Government: What for?

Luis Rubio

Things are not going well for the government and not even the daily morning “press conference” – or all its sarcastic rhetoric- can hide it. The economic situation deteriorates systematically and there is no reason to expect it to improve under current conditions. The events of Culiacan show not only a tragic setting, but a setback on already exacerbated levels, if not uncontrollable, of violence. Corruption is not diminishing because its causes are not being attacked, while those close to the government remain untouched, despite their flagrant corruption. Regardless of the evidence, the president is still bent on pursuing a path that, while still bearing some political fruits, runs counter to advancing his own agenda.

The evidence is overwhelming. The economy is not growing and, in the absence of productive investment, a contraction may well be in the offing, all while the country’s main engine of growth, exports, remains strong. That is to say, the cause of the poor economic performance is internal and it is evidenced by the growing trade surplus, product not of an exceptional increase of exports, but by the contraction of imports, especially those that are key indicators of future growth: machinery and equipment.

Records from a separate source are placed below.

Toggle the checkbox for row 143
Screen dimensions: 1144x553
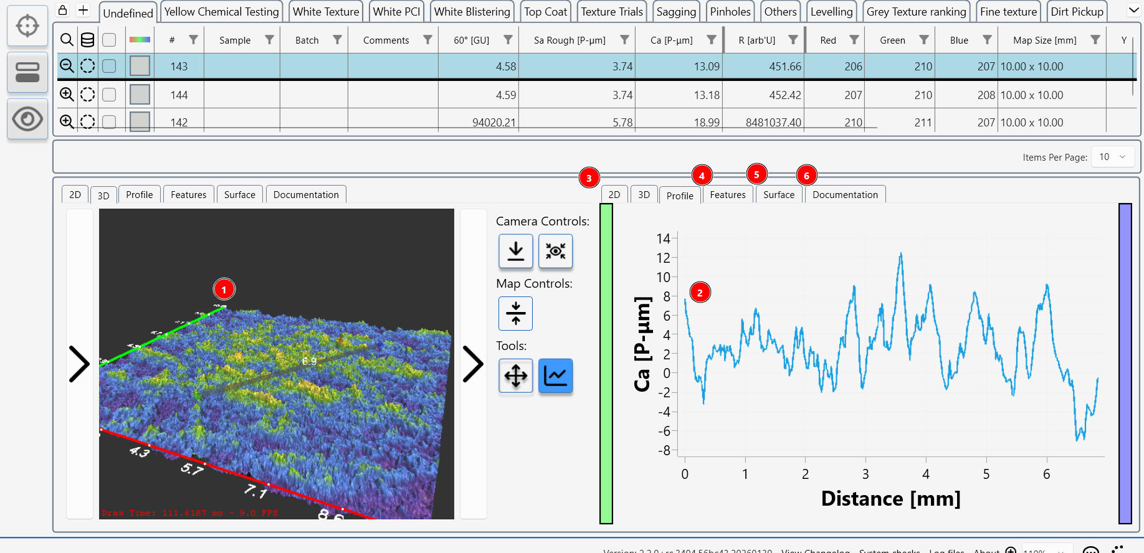click(x=109, y=66)
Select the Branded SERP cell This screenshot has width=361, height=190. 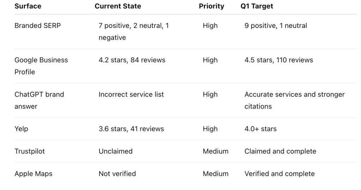click(x=37, y=25)
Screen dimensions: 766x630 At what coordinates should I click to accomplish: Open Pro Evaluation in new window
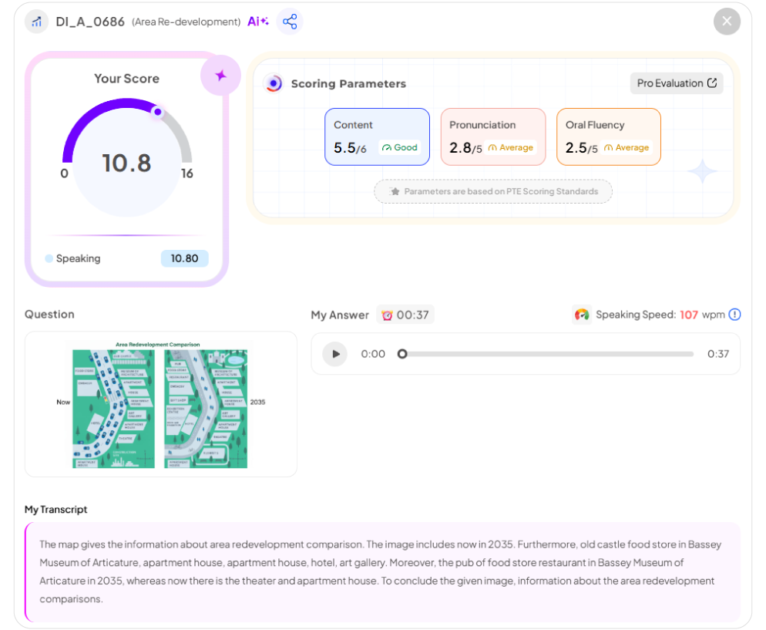pos(677,83)
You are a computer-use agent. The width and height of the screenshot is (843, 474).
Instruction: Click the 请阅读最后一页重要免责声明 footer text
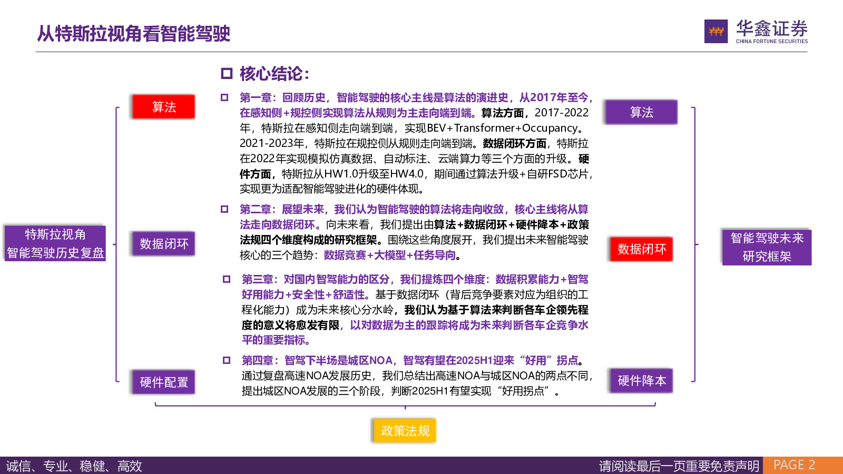tap(679, 466)
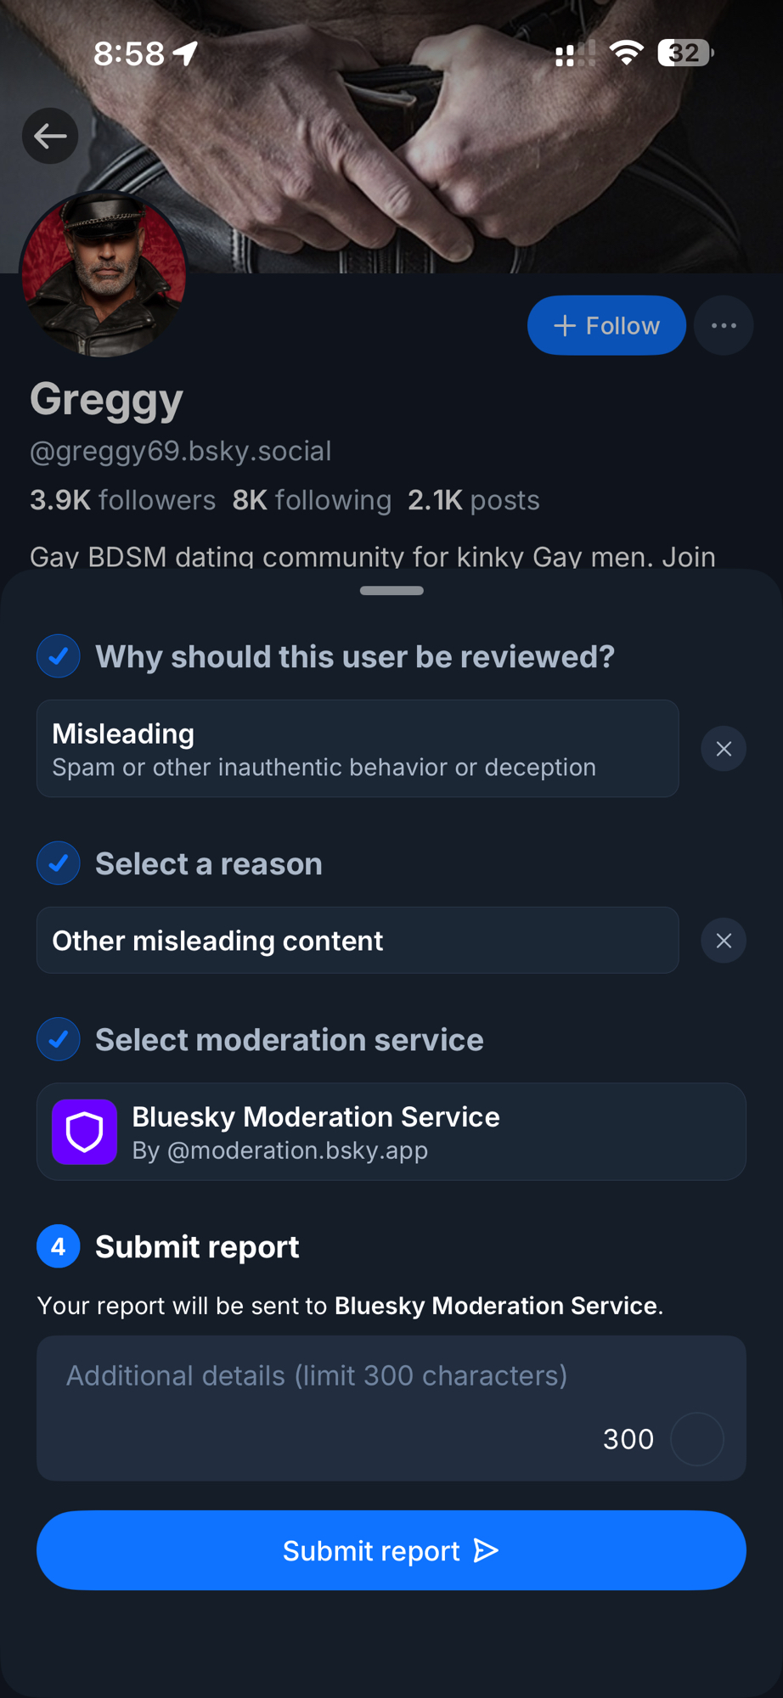
Task: Open Greggy's profile avatar picture
Action: [104, 273]

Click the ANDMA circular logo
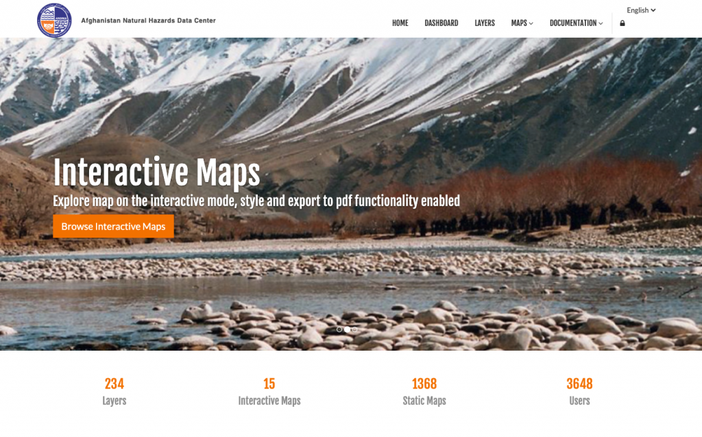(54, 20)
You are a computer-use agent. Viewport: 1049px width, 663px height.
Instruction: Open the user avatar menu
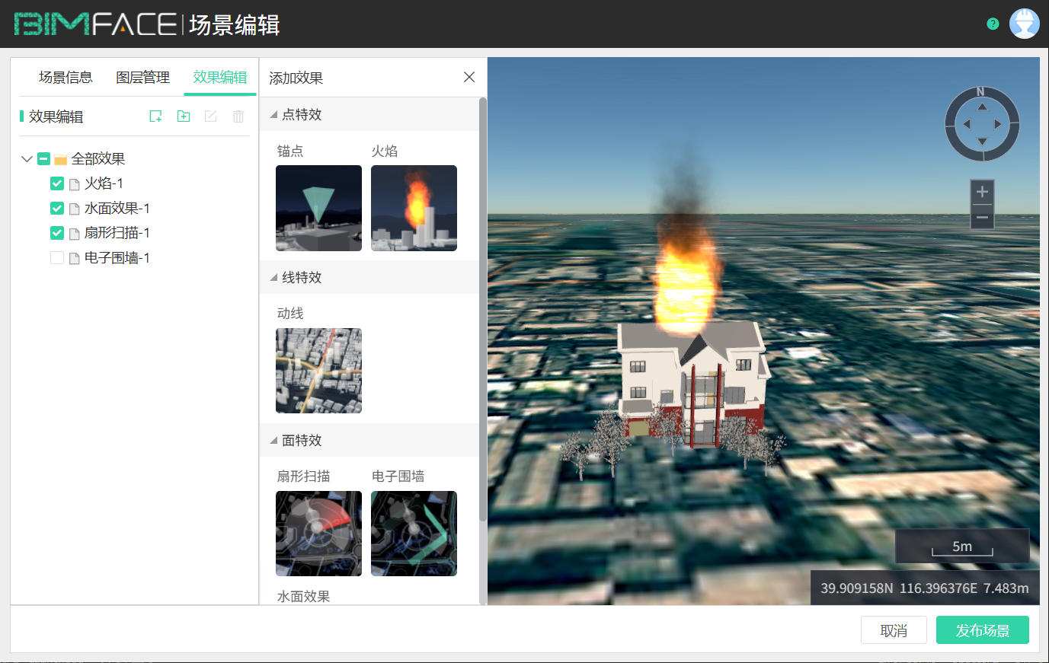pyautogui.click(x=1024, y=24)
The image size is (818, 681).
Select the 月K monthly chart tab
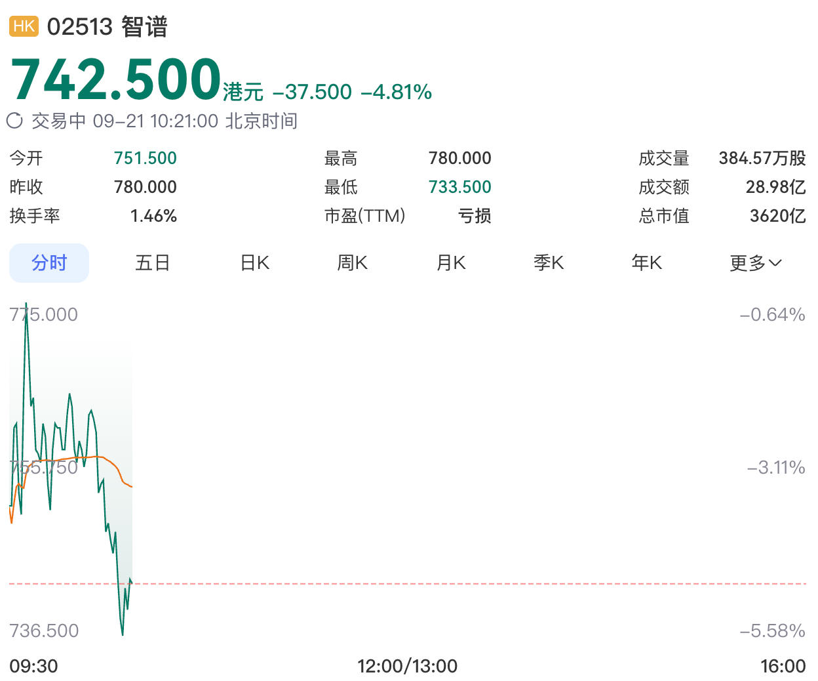[451, 263]
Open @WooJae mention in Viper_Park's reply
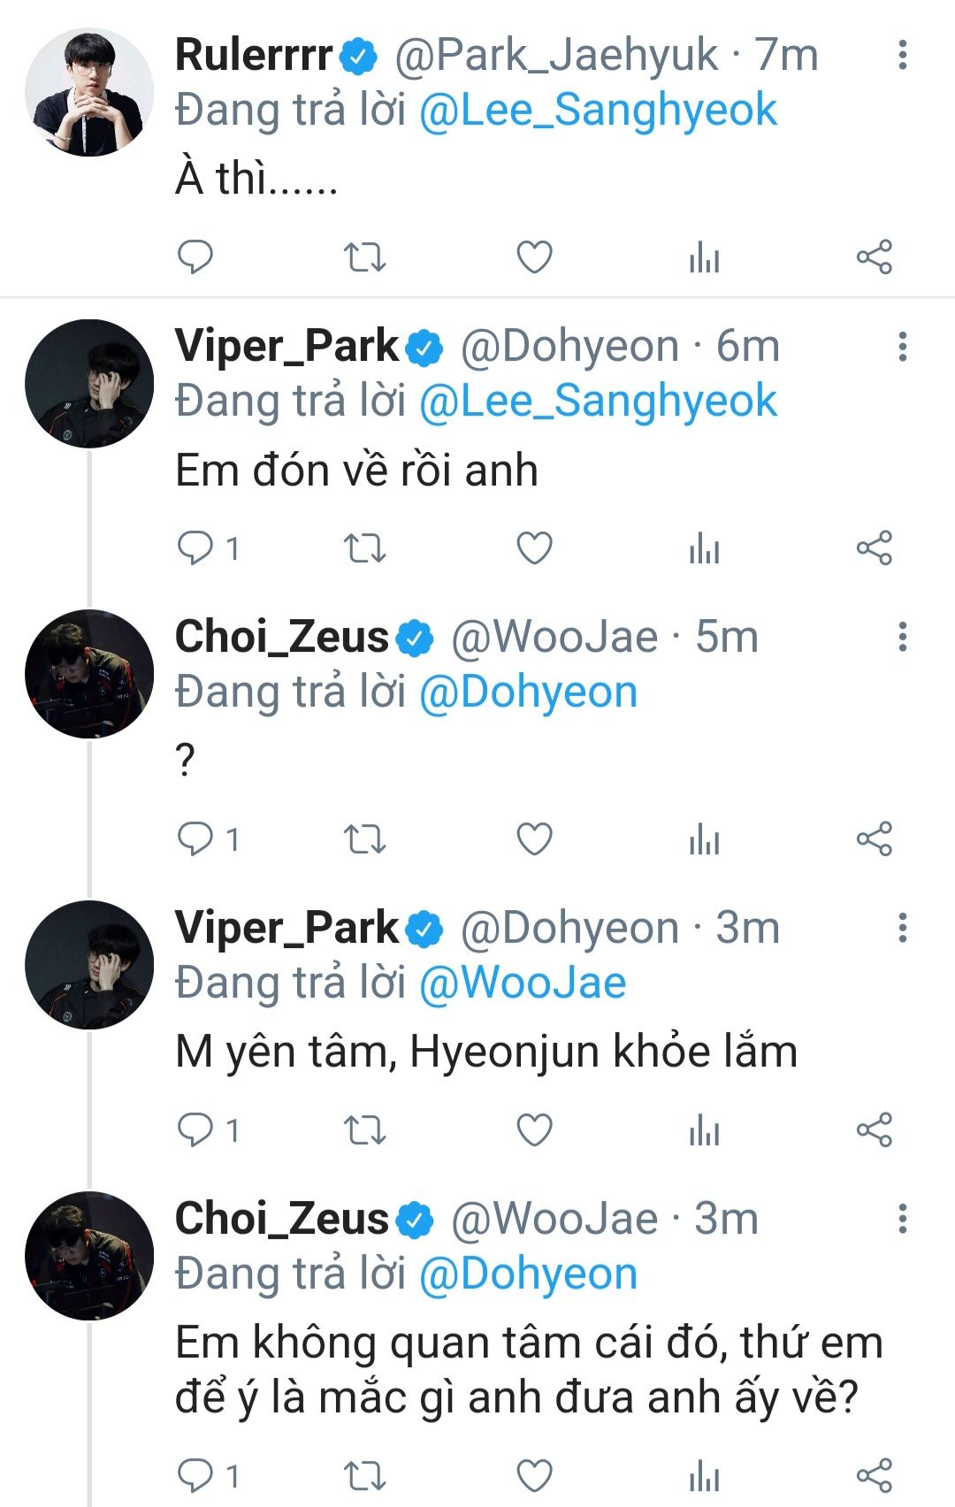Screen dimensions: 955x1507 pos(523,983)
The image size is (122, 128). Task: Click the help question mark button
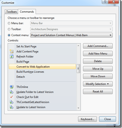coord(105,2)
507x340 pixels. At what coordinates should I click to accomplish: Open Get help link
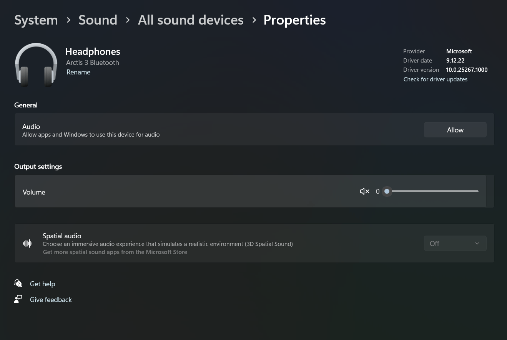(x=43, y=284)
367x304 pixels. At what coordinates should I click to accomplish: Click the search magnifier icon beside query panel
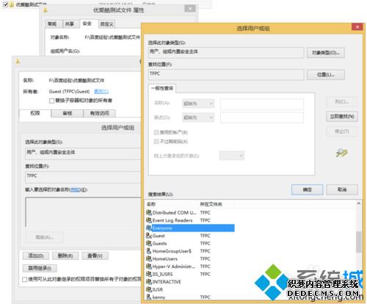342,153
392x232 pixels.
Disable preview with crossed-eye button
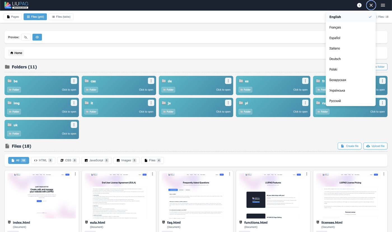tap(26, 37)
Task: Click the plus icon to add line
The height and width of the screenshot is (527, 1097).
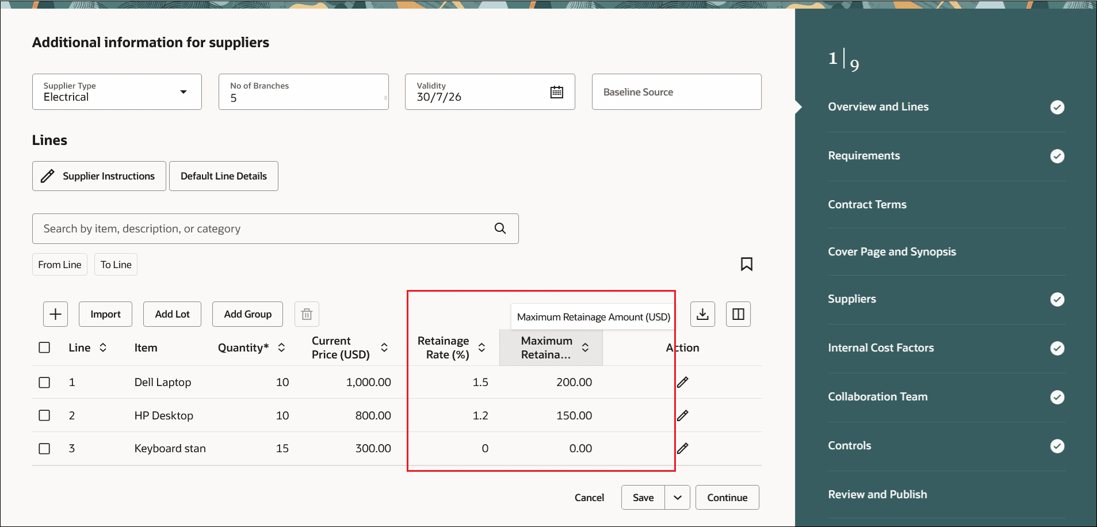Action: pos(55,314)
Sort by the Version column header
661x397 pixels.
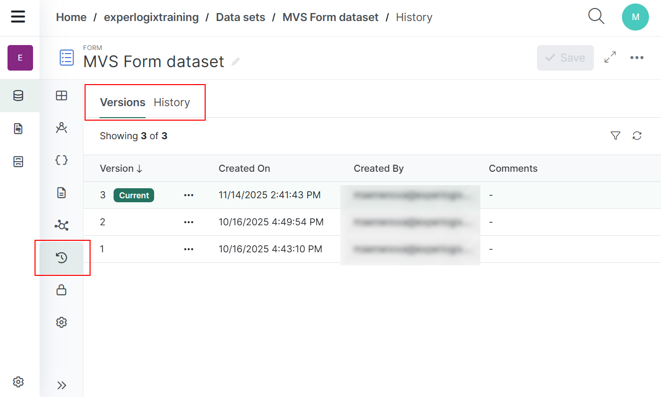121,169
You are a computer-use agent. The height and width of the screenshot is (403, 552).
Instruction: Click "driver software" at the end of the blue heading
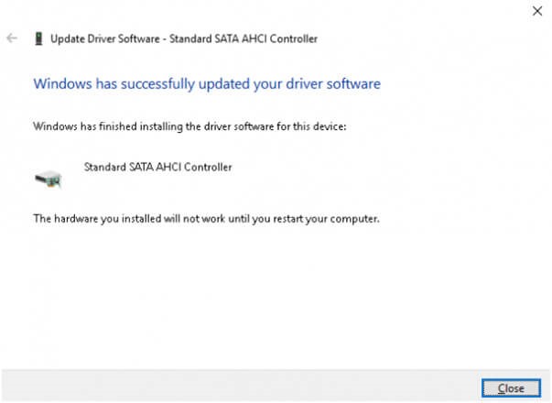[336, 84]
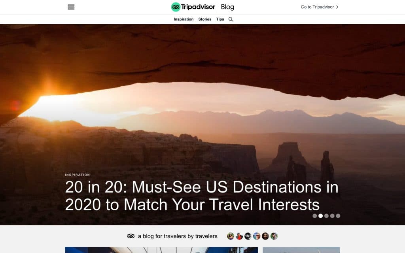Viewport: 405px width, 253px height.
Task: Click the chevron next to Go to Tripadvisor
Action: pyautogui.click(x=337, y=7)
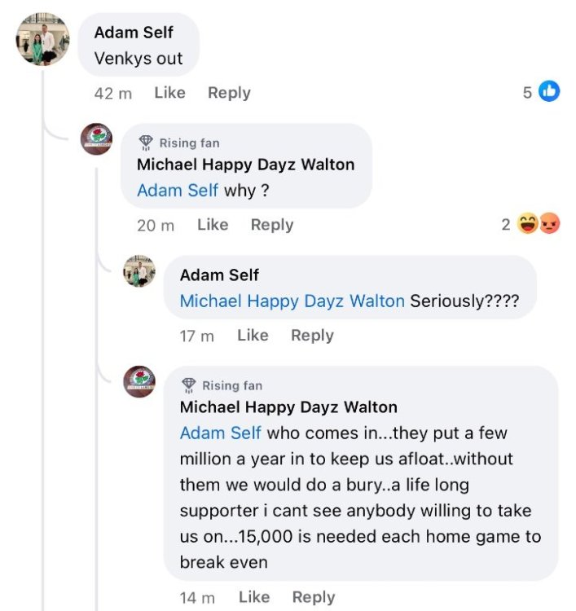Open the 'Michael Happy Dayz Walton' mention link
This screenshot has height=611, width=576.
pyautogui.click(x=292, y=301)
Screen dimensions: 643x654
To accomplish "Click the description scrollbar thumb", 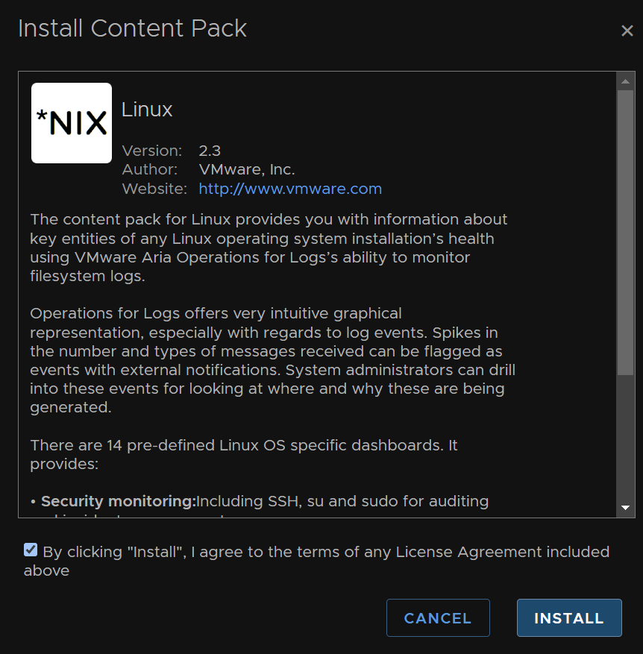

It is not necessary to talk much of security when, in the same week that the government announced, without any evidence, that Mexico is facing a “turning point,” the most violent moment so far in the current presidential term took place: a brutal defeat not only for the security project that the president has been celebrating so hard, but for the whole society that, suddenly, saw itself in the mirror of Culiacan. The president does not want to see that a bad strategy (or, more exactly, lack of strategy and intelligence) will have inexorable consequences: Could it be another type of turning point?

Corruption continues as usual: every day there is more evidence that as soon as they arrived at the government, the members of Morena, as it happened to the PAN before, they began to behave like their predecessors, ending up being indistinguishable. At the local level, this is everyday life. At the federal level, the way in which social programs are being managed without operating rules; direct allocation of contracts, public works and acquisitions without open and transparent tender processes; and the permissiveness with which illegality and the informal economy are being promoted in communities such as La Ventosa, Las Margaritas and the rest of the country, all due to obvious political-electoral conveniences, are evidence of flagrant corruption in the heart of the ruling project.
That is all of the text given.